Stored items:

━━━━━━━━

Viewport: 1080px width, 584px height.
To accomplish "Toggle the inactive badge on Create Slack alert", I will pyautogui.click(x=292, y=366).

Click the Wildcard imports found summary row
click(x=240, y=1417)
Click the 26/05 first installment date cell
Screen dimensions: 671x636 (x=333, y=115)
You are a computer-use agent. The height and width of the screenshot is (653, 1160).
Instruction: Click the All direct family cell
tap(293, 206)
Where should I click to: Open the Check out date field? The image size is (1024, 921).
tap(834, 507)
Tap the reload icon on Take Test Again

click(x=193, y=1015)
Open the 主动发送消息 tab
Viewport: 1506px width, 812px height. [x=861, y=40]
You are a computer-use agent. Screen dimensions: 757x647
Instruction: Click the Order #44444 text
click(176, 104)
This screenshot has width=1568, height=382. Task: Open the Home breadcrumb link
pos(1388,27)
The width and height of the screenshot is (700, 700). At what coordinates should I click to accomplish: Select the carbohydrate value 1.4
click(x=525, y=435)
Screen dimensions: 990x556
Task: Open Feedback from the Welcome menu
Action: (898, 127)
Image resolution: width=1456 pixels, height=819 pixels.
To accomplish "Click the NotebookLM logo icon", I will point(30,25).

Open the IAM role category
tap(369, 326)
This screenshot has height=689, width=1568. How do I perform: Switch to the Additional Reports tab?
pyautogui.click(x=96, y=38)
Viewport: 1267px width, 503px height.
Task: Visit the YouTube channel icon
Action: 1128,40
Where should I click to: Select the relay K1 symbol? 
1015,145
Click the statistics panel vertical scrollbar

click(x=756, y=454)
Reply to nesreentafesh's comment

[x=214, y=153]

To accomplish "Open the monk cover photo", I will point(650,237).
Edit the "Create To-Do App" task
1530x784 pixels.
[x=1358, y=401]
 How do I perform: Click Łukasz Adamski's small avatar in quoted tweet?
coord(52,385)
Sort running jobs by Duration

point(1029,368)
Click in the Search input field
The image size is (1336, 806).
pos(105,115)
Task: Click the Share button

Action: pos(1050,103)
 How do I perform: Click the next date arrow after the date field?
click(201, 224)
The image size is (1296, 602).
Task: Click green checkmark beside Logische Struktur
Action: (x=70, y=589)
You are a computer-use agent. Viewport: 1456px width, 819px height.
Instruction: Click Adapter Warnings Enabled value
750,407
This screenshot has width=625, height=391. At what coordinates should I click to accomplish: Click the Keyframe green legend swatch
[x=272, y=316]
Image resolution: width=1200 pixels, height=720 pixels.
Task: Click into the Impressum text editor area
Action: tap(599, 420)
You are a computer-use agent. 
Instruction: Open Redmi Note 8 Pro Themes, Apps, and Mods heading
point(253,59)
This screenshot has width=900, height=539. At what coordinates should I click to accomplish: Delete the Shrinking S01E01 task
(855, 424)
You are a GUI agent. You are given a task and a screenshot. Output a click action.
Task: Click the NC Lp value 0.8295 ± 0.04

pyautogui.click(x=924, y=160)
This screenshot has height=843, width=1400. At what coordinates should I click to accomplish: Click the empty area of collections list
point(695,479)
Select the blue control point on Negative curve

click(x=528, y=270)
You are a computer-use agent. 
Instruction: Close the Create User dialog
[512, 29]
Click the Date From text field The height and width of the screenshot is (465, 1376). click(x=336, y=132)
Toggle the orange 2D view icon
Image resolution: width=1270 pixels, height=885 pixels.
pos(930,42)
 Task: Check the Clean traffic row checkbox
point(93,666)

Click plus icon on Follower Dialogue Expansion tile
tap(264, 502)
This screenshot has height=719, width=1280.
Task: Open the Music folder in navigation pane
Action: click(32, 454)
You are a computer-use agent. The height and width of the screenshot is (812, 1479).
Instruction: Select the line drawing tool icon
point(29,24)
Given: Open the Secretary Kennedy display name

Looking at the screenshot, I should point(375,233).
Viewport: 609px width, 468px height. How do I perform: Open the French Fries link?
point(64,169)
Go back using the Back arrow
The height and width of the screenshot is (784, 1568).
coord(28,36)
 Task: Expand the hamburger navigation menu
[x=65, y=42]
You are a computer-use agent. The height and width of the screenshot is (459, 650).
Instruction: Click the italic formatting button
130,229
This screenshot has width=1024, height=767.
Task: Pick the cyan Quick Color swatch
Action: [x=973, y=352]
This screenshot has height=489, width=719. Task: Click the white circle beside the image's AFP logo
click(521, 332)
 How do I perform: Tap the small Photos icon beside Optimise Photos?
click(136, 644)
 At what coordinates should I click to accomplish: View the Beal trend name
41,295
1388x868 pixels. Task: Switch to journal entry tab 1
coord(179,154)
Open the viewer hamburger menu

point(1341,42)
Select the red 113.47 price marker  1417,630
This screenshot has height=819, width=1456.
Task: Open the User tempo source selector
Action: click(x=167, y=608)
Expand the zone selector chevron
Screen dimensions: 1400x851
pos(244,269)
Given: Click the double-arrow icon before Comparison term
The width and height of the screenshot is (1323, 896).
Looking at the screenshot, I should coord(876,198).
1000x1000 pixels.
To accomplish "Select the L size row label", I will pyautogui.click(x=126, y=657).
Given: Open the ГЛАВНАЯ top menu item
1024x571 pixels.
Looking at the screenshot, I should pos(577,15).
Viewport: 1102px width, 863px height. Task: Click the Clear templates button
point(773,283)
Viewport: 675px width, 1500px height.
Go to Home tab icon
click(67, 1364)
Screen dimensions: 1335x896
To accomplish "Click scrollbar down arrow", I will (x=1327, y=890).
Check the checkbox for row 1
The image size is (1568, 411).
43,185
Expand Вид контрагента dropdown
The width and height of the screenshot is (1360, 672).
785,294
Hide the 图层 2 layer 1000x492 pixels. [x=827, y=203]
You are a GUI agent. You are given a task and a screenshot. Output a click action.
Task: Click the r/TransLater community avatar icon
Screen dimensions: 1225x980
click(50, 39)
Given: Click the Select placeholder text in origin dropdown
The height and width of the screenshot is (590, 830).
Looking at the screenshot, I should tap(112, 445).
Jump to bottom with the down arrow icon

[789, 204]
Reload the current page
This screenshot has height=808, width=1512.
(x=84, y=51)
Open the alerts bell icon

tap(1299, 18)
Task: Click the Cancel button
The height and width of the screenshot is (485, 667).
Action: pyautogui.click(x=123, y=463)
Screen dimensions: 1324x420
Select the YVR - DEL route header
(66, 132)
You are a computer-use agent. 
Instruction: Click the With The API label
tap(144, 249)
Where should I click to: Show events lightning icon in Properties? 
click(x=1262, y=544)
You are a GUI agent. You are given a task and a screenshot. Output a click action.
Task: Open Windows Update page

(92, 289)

━━━━━━━━

### YOUR GOAL
Please arrange every line of the listing above as a numbered list, leaving out the blank lines.

### ANSWER FOR THE TASK
1. Viewport: 1080px width, 584px height.
2. To accomplish "Toggle the inactive badge on Create Slack alert", I will pyautogui.click(x=292, y=366).
3. Click the Wildcard imports found summary row
4. click(x=240, y=1417)
5. Click the 26/05 first installment date cell
6. Screen dimensions: 671x636 (x=333, y=115)
7. You are a computer-use agent. The height and width of the screenshot is (653, 1160).
8. Instruction: Click the All direct family cell
9. tap(293, 206)
10. Where should I click to: Open the Check out date field? The image size is (1024, 921).
11. tap(834, 507)
12. Tap the reload icon on Take Test Again
13. click(x=193, y=1015)
14. Open the 主动发送消息 tab
15. Viewport: 1506px width, 812px height. [x=861, y=40]
16. You are a computer-use agent. Screen dimensions: 757x647
17. Instruction: Click the Order #44444 text
18. click(176, 104)
19. This screenshot has width=1568, height=382. Task: Open the Home breadcrumb link
20. pos(1388,27)
21. The width and height of the screenshot is (700, 700). At what coordinates should I click to accomplish: Select the carbohydrate value 1.4
22. click(x=525, y=435)
23. Screen dimensions: 990x556
24. Task: Open Feedback from the Welcome menu
25. Action: (898, 127)
26. Image resolution: width=1456 pixels, height=819 pixels.
27. To accomplish "Click the NotebookLM logo icon", I will point(30,25).
28. Open the IAM role category
29. tap(369, 326)
30. This screenshot has height=689, width=1568. How do I perform: Switch to the Additional Reports tab?
31. pyautogui.click(x=96, y=38)
32. Viewport: 1267px width, 503px height.
33. Task: Visit the YouTube channel icon
34. Action: 1128,40
35. Where should I click to: Select the relay K1 symbol? 
36. 1015,145
37. Click the statistics panel vertical scrollbar
38. click(x=756, y=454)
39. Reply to nesreentafesh's comment
40. [x=214, y=153]
41. To accomplish "Open the monk cover photo", I will point(650,237).
42. Edit the "Create To-Do App" task
43. 1530x784 pixels.
44. [x=1358, y=401]
45.  How do I perform: Click Łukasz Adamski's small avatar in quoted tweet?
46. coord(52,385)
47. Sort running jobs by Duration
48. point(1029,368)
49. Click in the Search input field
50. The image size is (1336, 806).
51. pos(105,115)
52. Task: Click the Share button
53. Action: pos(1050,103)
54.  How do I perform: Click the next date arrow after the date field?
55. click(201, 224)
56. The image size is (1296, 602).
57. Task: Click green checkmark beside Logische Struktur
58. Action: (x=70, y=589)
59. You are a computer-use agent. Viewport: 1456px width, 819px height.
60. Instruction: Click Adapter Warnings Enabled value
61. 750,407
62. This screenshot has width=625, height=391. At what coordinates should I click to accomplish: Click the Keyframe green legend swatch
63. [x=272, y=316]
64. Image resolution: width=1200 pixels, height=720 pixels.
65. Task: Click into the Impressum text editor area
66. Action: tap(599, 420)
67. You are a computer-use agent. 
68. Instruction: Open Redmi Note 8 Pro Themes, Apps, and Mods heading
69. point(253,59)
70. This screenshot has width=900, height=539. At what coordinates should I click to accomplish: Delete the Shrinking S01E01 task
71. (855, 424)
72. You are a GUI agent. You are given a task and a screenshot. Output a click action.
73. Task: Click the NC Lp value 0.8295 ± 0.04
74. pyautogui.click(x=924, y=160)
75. This screenshot has height=843, width=1400. At what coordinates should I click to accomplish: Click the empty area of collections list
76. point(695,479)
77. Select the blue control point on Negative curve
78. click(x=528, y=270)
79. You are a computer-use agent. 
80. Instruction: Close the Create User dialog
81. [512, 29]
82. Click the Date From text field The height and width of the screenshot is (465, 1376). click(x=336, y=132)
83. Toggle the orange 2D view icon
84. Image resolution: width=1270 pixels, height=885 pixels.
85. pos(930,42)
86.  Task: Check the Clean traffic row checkbox
87. point(93,666)
88. Click plus icon on Follower Dialogue Expansion tile
89. tap(264, 502)
90. This screenshot has height=719, width=1280.
91. Task: Open the Music folder in navigation pane
92. Action: click(32, 454)
93. You are a computer-use agent. The height and width of the screenshot is (812, 1479).
94. Instruction: Select the line drawing tool icon
95. point(29,24)
96. Given: Open the Secretary Kennedy display name
97. Looking at the screenshot, I should point(375,233).
98. Viewport: 609px width, 468px height. How do I perform: Open the French Fries link?
99. point(64,169)
100. Go back using the Back arrow
101. The height and width of the screenshot is (784, 1568).
102. coord(28,36)
103.  Task: Expand the hamburger navigation menu
104. [x=65, y=42]
105. You are a computer-use agent. The height and width of the screenshot is (459, 650).
106. Instruction: Click the italic formatting button
107. 130,229
108. This screenshot has width=1024, height=767.
109. Task: Pick the cyan Quick Color swatch
110. Action: [x=973, y=352]
111. This screenshot has height=489, width=719. Task: Click the white circle beside the image's AFP logo
112. click(521, 332)
113.  How do I perform: Tap the small Photos icon beside Optimise Photos?
114. click(136, 644)
115.  At what coordinates should I click to accomplish: View the Beal trend name
116. 41,295
117. 1388x868 pixels. Task: Switch to journal entry tab 1
118. coord(179,154)
119. Open the viewer hamburger menu
120. point(1341,42)
121. Select the red 113.47 price marker  1417,630
122. This screenshot has height=819, width=1456.
123. Task: Open the User tempo source selector
124. Action: click(x=167, y=608)
125. Expand the zone selector chevron
126. Screen dimensions: 1400x851
127. pos(244,269)
128. Given: Click the double-arrow icon before Comparison term
129. The width and height of the screenshot is (1323, 896).
130. Looking at the screenshot, I should coord(876,198).
131. 1000x1000 pixels.
132. To accomplish "Select the L size row label", I will pyautogui.click(x=126, y=657).
133. Given: Open the ГЛАВНАЯ top menu item
134. 1024x571 pixels.
135. Looking at the screenshot, I should pos(577,15).
136. Viewport: 1102px width, 863px height. Task: Click the Clear templates button
137. point(773,283)
138. Viewport: 675px width, 1500px height.
139. Go to Home tab icon
140. click(67, 1364)
141. Screen dimensions: 1335x896
142. To accomplish "Click scrollbar down arrow", I will (x=1327, y=890).
143. Check the checkbox for row 1
144. The image size is (1568, 411).
145. 43,185
146. Expand Вид контрагента dropdown
147. The width and height of the screenshot is (1360, 672).
148. 785,294
149. Hide the 图层 2 layer 1000x492 pixels. [x=827, y=203]
150. You are a GUI agent. You are given a task and a screenshot. Output a click action.
151. Task: Click the r/TransLater community avatar icon
152. Screen dimensions: 1225x980
153. click(50, 39)
154. Given: Click the Select placeholder text in origin dropdown
155. The height and width of the screenshot is (590, 830).
156. Looking at the screenshot, I should tap(112, 445).
157. Jump to bottom with the down arrow icon
158. [789, 204]
159. Reload the current page
160. This screenshot has height=808, width=1512.
161. (x=84, y=51)
162. Open the alerts bell icon
163. tap(1299, 18)
164. Task: Click the Cancel button
165. The height and width of the screenshot is (485, 667).
166. Action: pyautogui.click(x=123, y=463)
167. Screen dimensions: 1324x420
168. Select the YVR - DEL route header
169. (66, 132)
170. You are a computer-use agent. 
171. Instruction: Click the With The API label
172. tap(144, 249)
173. Where should I click to: Show events lightning icon in Properties? 
174. click(x=1262, y=544)
175. You are a GUI agent. You are given a task and a screenshot. Output a click action.
176. Task: Open Windows Update page
177. (92, 289)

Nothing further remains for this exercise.